According to the Associated Press, Timothy Ray Brown, otherwise known as “the Berlin patient,” died on Tuesday at his home in Palm Springs, California. Brown’s death was due to an unexpected return of his cancer after it was cured in the late-2000s.
Brown became a medical wonder after receiving bone marrow and stem cell transplants in 2007 and 2008 while working in Berlin as a translator. While living abroad, Brown had been diagnosed with not only HIV but leukemia. Transplants are known as an effective treatment for leukemia, but Dr. Gero Heutter, who was treating Brown, decided to see if the transplant could cure Brown’s HIV too. And, it did. Though Brown’s leukemia persisted after the 2007 surgery, so Brown and Heutter went forward with the 2008 surgery. Thankfully, that second attempt worked… until the cancer later returned and killed him.

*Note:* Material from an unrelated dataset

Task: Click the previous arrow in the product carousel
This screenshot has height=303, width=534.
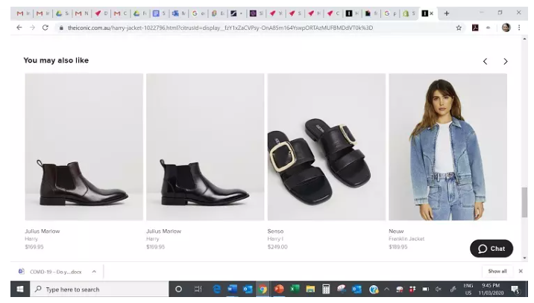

After hearing the news, AIDS activist Peter Staley shared a statement on Facebook about his late friend Timothy Ray Brown. Staley also offered his condolences to Brown’s partner Tim Hoeffgen.
“Timothy became our smiling example of hope for a cure. A heavy responsibility which he never shied away from. He was a rascal too. I bumped into him in the back rooms of the no-pants party in Amsterdam two years ago, and laughed with joy when he told me he was on PrEP. “It wouldn’t be cool if the only guy cured from AIDS got it a second time,” he said, with a huge smile.
When the cure finally comes, let’s all have a communal toast to this amazing man.”